• [TO DO]
The data must be given again in full, with no line altered.

• [DATA SUPPLIED]
◇ ◇ ◇ ◇ ◇ ◇ ◇

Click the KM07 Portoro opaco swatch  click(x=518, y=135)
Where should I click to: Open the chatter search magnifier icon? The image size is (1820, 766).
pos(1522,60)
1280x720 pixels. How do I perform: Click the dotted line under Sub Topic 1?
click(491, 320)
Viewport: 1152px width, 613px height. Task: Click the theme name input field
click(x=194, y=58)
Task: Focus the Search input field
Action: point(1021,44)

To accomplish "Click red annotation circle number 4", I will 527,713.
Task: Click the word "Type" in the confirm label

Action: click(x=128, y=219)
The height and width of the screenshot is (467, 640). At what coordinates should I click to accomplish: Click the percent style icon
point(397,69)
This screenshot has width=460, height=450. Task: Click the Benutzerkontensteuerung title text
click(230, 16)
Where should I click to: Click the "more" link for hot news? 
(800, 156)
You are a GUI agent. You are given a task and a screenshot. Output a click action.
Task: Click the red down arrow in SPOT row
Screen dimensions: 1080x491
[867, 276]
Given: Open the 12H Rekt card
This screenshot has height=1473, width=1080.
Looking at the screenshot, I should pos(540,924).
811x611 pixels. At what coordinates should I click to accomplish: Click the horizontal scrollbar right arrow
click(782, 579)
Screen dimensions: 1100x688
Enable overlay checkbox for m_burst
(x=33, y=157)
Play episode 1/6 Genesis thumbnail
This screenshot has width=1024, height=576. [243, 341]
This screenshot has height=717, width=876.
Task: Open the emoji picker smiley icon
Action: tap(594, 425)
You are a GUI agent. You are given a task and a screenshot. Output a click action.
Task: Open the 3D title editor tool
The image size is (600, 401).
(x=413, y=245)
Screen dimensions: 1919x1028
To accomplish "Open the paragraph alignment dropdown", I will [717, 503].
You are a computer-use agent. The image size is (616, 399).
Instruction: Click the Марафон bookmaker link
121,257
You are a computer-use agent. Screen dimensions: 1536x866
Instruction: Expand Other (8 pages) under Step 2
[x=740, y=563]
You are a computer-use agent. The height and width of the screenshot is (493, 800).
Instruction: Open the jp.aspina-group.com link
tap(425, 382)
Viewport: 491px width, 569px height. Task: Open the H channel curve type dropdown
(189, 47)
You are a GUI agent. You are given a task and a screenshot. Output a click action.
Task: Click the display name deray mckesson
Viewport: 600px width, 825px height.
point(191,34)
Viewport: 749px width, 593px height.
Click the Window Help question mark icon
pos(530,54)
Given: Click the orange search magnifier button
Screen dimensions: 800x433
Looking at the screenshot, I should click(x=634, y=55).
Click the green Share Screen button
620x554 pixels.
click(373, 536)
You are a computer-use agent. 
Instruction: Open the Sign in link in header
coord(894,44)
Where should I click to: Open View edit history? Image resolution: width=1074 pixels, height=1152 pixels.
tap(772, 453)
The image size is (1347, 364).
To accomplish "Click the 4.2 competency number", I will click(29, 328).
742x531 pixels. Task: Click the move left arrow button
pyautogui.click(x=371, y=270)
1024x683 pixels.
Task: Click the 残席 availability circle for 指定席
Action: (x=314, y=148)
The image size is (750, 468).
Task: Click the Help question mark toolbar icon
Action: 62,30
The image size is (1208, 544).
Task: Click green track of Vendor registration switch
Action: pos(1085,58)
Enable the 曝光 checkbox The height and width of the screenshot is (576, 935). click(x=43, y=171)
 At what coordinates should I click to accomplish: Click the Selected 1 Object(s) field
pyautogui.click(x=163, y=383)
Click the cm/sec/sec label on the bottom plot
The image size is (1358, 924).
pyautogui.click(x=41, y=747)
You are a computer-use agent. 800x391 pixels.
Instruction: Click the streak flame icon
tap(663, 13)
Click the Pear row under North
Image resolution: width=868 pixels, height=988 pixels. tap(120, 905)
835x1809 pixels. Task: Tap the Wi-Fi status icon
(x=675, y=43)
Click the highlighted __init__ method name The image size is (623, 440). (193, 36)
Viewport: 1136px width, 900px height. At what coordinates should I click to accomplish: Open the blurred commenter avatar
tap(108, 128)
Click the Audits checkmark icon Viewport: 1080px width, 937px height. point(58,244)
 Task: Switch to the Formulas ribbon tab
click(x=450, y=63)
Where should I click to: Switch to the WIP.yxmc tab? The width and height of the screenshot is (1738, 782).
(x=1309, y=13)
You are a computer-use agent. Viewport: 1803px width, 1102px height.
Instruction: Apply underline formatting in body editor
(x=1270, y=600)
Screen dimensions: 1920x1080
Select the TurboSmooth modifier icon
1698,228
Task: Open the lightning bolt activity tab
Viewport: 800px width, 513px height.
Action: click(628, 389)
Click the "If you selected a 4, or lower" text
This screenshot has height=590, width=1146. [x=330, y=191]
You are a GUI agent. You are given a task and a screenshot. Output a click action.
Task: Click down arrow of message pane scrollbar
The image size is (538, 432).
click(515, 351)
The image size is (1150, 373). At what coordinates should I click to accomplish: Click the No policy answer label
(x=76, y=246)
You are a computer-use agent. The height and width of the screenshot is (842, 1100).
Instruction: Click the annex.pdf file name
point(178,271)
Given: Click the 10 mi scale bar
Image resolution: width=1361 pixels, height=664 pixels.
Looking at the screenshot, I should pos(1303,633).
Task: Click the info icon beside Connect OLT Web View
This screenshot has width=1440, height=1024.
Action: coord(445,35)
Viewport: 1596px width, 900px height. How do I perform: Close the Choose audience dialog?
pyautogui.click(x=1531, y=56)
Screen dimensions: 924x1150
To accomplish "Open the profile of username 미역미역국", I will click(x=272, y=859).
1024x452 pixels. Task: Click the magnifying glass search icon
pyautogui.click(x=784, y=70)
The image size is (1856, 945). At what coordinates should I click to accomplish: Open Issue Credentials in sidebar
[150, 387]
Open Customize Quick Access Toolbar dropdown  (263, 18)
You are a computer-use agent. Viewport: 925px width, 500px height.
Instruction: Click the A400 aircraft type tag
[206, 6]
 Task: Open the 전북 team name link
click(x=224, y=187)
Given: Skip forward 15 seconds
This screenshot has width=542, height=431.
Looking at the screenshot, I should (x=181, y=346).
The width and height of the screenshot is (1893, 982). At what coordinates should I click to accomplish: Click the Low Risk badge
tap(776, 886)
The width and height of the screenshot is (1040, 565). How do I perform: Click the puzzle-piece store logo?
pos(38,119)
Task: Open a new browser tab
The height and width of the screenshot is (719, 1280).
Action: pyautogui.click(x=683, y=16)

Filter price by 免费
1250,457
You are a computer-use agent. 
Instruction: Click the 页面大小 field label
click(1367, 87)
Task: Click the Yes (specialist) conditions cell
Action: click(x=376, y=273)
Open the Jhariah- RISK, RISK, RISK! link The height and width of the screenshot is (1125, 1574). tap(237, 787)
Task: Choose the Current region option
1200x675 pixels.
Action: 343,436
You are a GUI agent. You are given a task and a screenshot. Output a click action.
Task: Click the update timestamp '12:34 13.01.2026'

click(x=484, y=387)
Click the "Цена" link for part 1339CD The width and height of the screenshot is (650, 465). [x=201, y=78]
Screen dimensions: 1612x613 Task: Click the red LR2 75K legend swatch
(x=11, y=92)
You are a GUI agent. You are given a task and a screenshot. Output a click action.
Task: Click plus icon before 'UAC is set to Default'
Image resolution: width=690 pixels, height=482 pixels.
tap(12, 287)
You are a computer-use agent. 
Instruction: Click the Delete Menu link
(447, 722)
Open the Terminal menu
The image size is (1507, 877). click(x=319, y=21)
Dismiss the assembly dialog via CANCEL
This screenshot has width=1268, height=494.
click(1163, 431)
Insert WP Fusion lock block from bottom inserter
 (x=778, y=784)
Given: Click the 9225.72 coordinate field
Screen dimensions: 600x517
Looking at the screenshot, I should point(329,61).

◇ ◇ ◇ ◇ ◇ ◇ ◇

• [EXPECTED ANSWER]
Click the KM07 Portoro opaco swatch  click(x=518, y=135)
Where should I click to: Open the chatter search magnifier icon? The image size is (1820, 766).
pos(1522,60)
1280x720 pixels. How do I perform: Click the dotted line under Sub Topic 1?
click(491, 320)
Viewport: 1152px width, 613px height. Task: Click the theme name input field
click(x=194, y=58)
Task: Focus the Search input field
Action: point(1021,44)

To accomplish "Click red annotation circle number 4", I will 527,713.
Task: Click the word "Type" in the confirm label

Action: click(x=128, y=219)
The height and width of the screenshot is (467, 640). At what coordinates should I click to accomplish: Click the percent style icon
point(397,69)
This screenshot has width=460, height=450. Task: Click the Benutzerkontensteuerung title text
click(230, 16)
Where should I click to: Click the "more" link for hot news? 
(800, 156)
You are a GUI agent. You are given a task and a screenshot. Output a click action.
Task: Click the red down arrow in SPOT row
Screen dimensions: 1080x491
[867, 276]
Given: Open the 12H Rekt card
This screenshot has height=1473, width=1080.
Looking at the screenshot, I should pos(540,924).
811x611 pixels. At what coordinates should I click to accomplish: Click the horizontal scrollbar right arrow
click(782, 579)
Screen dimensions: 1100x688
Enable overlay checkbox for m_burst
(x=33, y=157)
Play episode 1/6 Genesis thumbnail
This screenshot has width=1024, height=576. [243, 341]
This screenshot has height=717, width=876.
Task: Open the emoji picker smiley icon
Action: tap(594, 425)
You are a GUI agent. You are given a task and a screenshot. Output a click action.
Task: Open the 3D title editor tool
The image size is (600, 401).
(x=413, y=245)
Screen dimensions: 1919x1028
To accomplish "Open the paragraph alignment dropdown", I will [717, 503].
You are a computer-use agent. The image size is (616, 399).
Instruction: Click the Марафон bookmaker link
121,257
You are a computer-use agent. Screen dimensions: 1536x866
Instruction: Expand Other (8 pages) under Step 2
[x=740, y=563]
You are a computer-use agent. The height and width of the screenshot is (493, 800).
Instruction: Open the jp.aspina-group.com link
tap(425, 382)
Viewport: 491px width, 569px height. Task: Open the H channel curve type dropdown
(189, 47)
You are a GUI agent. You are given a task and a screenshot. Output a click action.
Task: Click the display name deray mckesson
Viewport: 600px width, 825px height.
point(191,34)
Viewport: 749px width, 593px height.
Click the Window Help question mark icon
pos(530,54)
Given: Click the orange search magnifier button
Screen dimensions: 800x433
Looking at the screenshot, I should click(x=634, y=55).
Click the green Share Screen button
620x554 pixels.
click(373, 536)
You are a computer-use agent. 
Instruction: Open the Sign in link in header
coord(894,44)
Where should I click to: Open View edit history? Image resolution: width=1074 pixels, height=1152 pixels.
tap(772, 453)
The image size is (1347, 364).
To accomplish "Click the 4.2 competency number", I will click(29, 328).
742x531 pixels. Task: Click the move left arrow button
pyautogui.click(x=371, y=270)
1024x683 pixels.
Task: Click the 残席 availability circle for 指定席
Action: (x=314, y=148)
The image size is (750, 468).
Task: Click the Help question mark toolbar icon
Action: 62,30
The image size is (1208, 544).
Task: Click green track of Vendor registration switch
Action: pos(1085,58)
Enable the 曝光 checkbox The height and width of the screenshot is (576, 935). click(x=43, y=171)
 At what coordinates should I click to accomplish: Click the Selected 1 Object(s) field
pyautogui.click(x=163, y=383)
Click the cm/sec/sec label on the bottom plot
The image size is (1358, 924).
pyautogui.click(x=41, y=747)
You are a computer-use agent. 800x391 pixels.
Instruction: Click the streak flame icon
tap(663, 13)
Click the Pear row under North
Image resolution: width=868 pixels, height=988 pixels. tap(120, 905)
835x1809 pixels. Task: Tap the Wi-Fi status icon
(x=675, y=43)
Click the highlighted __init__ method name The image size is (623, 440). (193, 36)
Viewport: 1136px width, 900px height. At what coordinates should I click to accomplish: Open the blurred commenter avatar
tap(108, 128)
Click the Audits checkmark icon Viewport: 1080px width, 937px height. point(58,244)
 Task: Switch to the Formulas ribbon tab
click(x=450, y=63)
Where should I click to: Switch to the WIP.yxmc tab? The width and height of the screenshot is (1738, 782).
(x=1309, y=13)
You are a computer-use agent. Viewport: 1803px width, 1102px height.
Instruction: Apply underline formatting in body editor
(x=1270, y=600)
Screen dimensions: 1920x1080
Select the TurboSmooth modifier icon
1698,228
Task: Open the lightning bolt activity tab
Viewport: 800px width, 513px height.
Action: click(628, 389)
Click the "If you selected a 4, or lower" text
This screenshot has height=590, width=1146. [x=330, y=191]
You are a GUI agent. You are given a task and a screenshot. Output a click action.
Task: Click down arrow of message pane scrollbar
The image size is (538, 432).
click(515, 351)
The image size is (1150, 373). At what coordinates should I click to accomplish: Click the No policy answer label
(x=76, y=246)
You are a computer-use agent. The height and width of the screenshot is (842, 1100).
Instruction: Click the annex.pdf file name
point(178,271)
Given: Click the 10 mi scale bar
Image resolution: width=1361 pixels, height=664 pixels.
Looking at the screenshot, I should pos(1303,633).
Task: Click the info icon beside Connect OLT Web View
This screenshot has width=1440, height=1024.
Action: coord(445,35)
Viewport: 1596px width, 900px height. How do I perform: Close the Choose audience dialog?
pyautogui.click(x=1531, y=56)
Screen dimensions: 924x1150
To accomplish "Open the profile of username 미역미역국", I will click(x=272, y=859).
1024x452 pixels. Task: Click the magnifying glass search icon
pyautogui.click(x=784, y=70)
The image size is (1856, 945). At what coordinates should I click to accomplish: Open Issue Credentials in sidebar
[150, 387]
Open Customize Quick Access Toolbar dropdown  (263, 18)
You are a computer-use agent. Viewport: 925px width, 500px height.
Instruction: Click the A400 aircraft type tag
[206, 6]
 Task: Open the 전북 team name link
click(x=224, y=187)
Given: Skip forward 15 seconds
This screenshot has width=542, height=431.
Looking at the screenshot, I should (x=181, y=346).
The width and height of the screenshot is (1893, 982). At what coordinates should I click to accomplish: Click the Low Risk badge
tap(776, 886)
The width and height of the screenshot is (1040, 565). How do I perform: Click the puzzle-piece store logo?
pos(38,119)
Task: Open a new browser tab
The height and width of the screenshot is (719, 1280).
Action: pyautogui.click(x=683, y=16)

Filter price by 免费
1250,457
You are a computer-use agent. 
Instruction: Click the 页面大小 field label
click(1367, 87)
Task: Click the Yes (specialist) conditions cell
Action: click(x=376, y=273)
Open the Jhariah- RISK, RISK, RISK! link The height and width of the screenshot is (1125, 1574). tap(237, 787)
Task: Choose the Current region option
1200x675 pixels.
Action: 343,436
You are a GUI agent. You are given a task and a screenshot. Output a click action.
Task: Click the update timestamp '12:34 13.01.2026'

click(x=484, y=387)
Click the "Цена" link for part 1339CD The width and height of the screenshot is (650, 465). [x=201, y=78]
Screen dimensions: 1612x613 Task: Click the red LR2 75K legend swatch
(x=11, y=92)
You are a GUI agent. You are given a task and a screenshot. Output a click action.
Task: Click plus icon before 'UAC is set to Default'
Image resolution: width=690 pixels, height=482 pixels.
tap(12, 287)
You are a computer-use agent. 
Instruction: Click the Delete Menu link
(447, 722)
Open the Terminal menu
The image size is (1507, 877). click(x=319, y=21)
Dismiss the assembly dialog via CANCEL
This screenshot has width=1268, height=494.
click(1163, 431)
Insert WP Fusion lock block from bottom inserter
 (x=778, y=784)
Given: Click the 9225.72 coordinate field
Screen dimensions: 600x517
Looking at the screenshot, I should point(329,61).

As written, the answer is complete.